*** EXTRACTED ENTRIES ***

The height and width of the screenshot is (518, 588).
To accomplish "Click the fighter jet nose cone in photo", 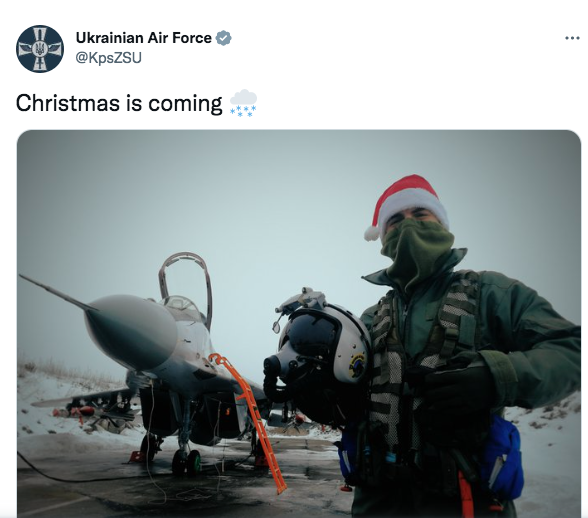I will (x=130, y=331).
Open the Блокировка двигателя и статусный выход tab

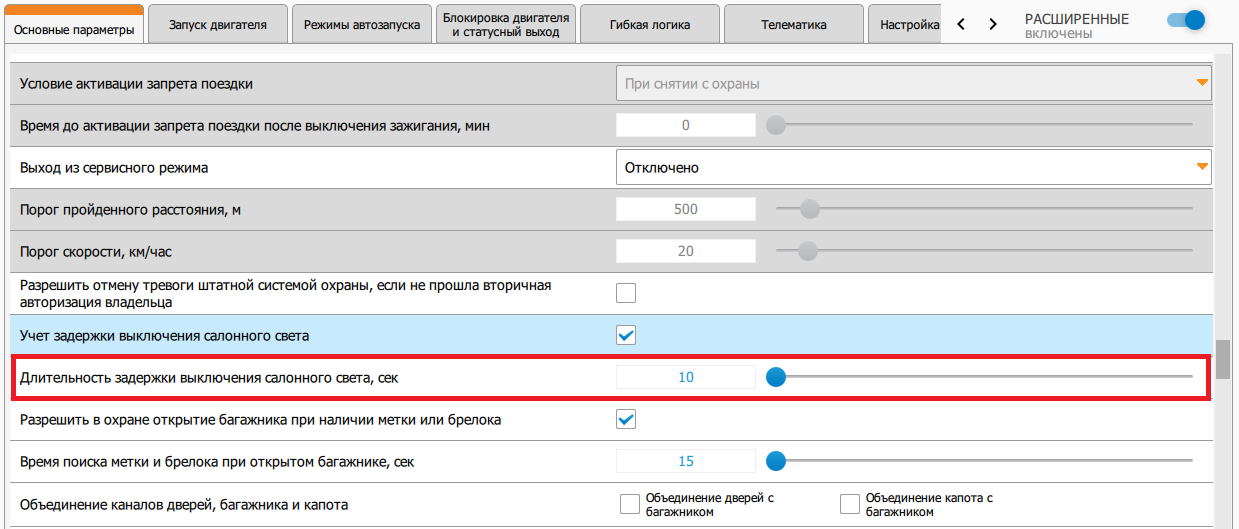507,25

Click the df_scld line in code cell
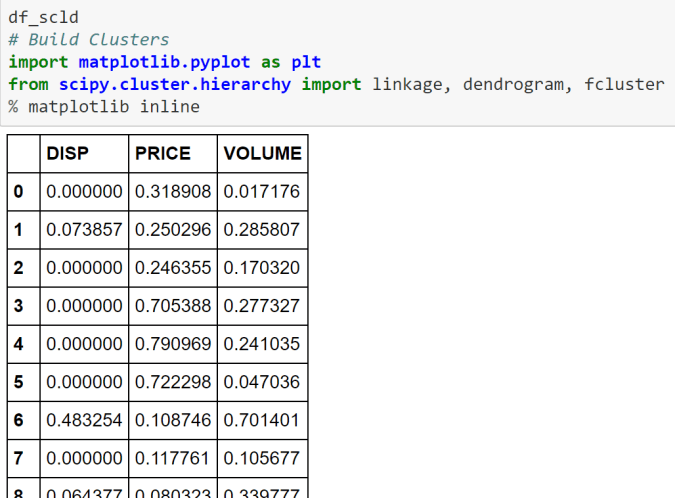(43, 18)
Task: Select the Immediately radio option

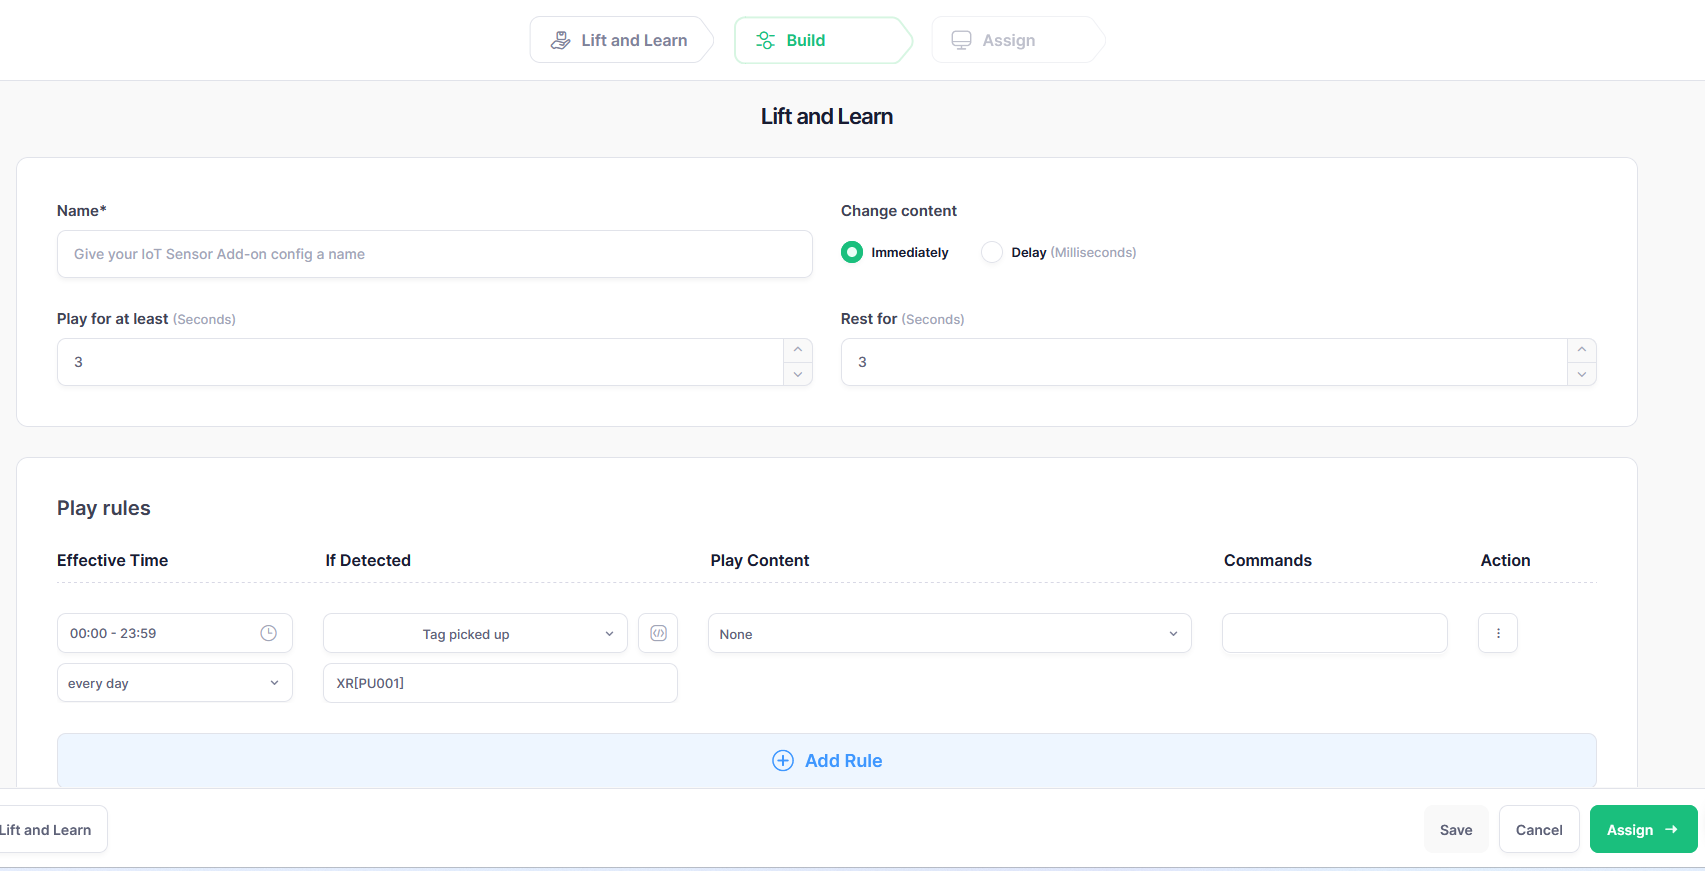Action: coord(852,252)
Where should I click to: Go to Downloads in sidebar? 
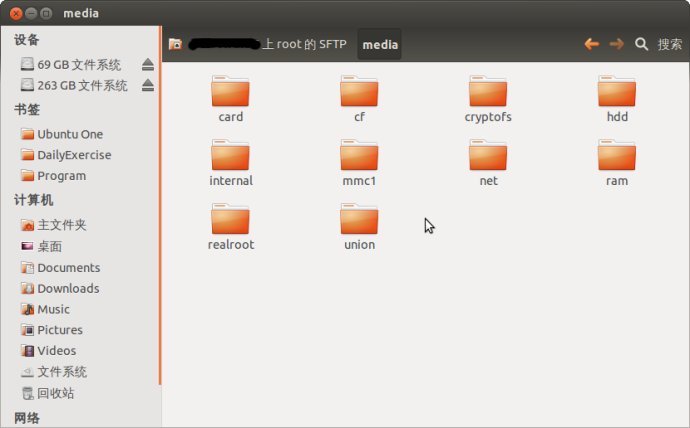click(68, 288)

*** End of EXTRACTED ENTRIES ***

Nothing but the lines from the one containing "Click the df_scld line in code cell" through the last line of the data should appear in the answer, copied exactly, with pictures excluded.

* [REPLY TO THE EXERCISE]:
Click the df_scld line in code cell
(43, 18)
Task: Select the Immediately radio option

Action: coord(852,252)
Where should I click to: Go to Downloads in sidebar? 
click(68, 288)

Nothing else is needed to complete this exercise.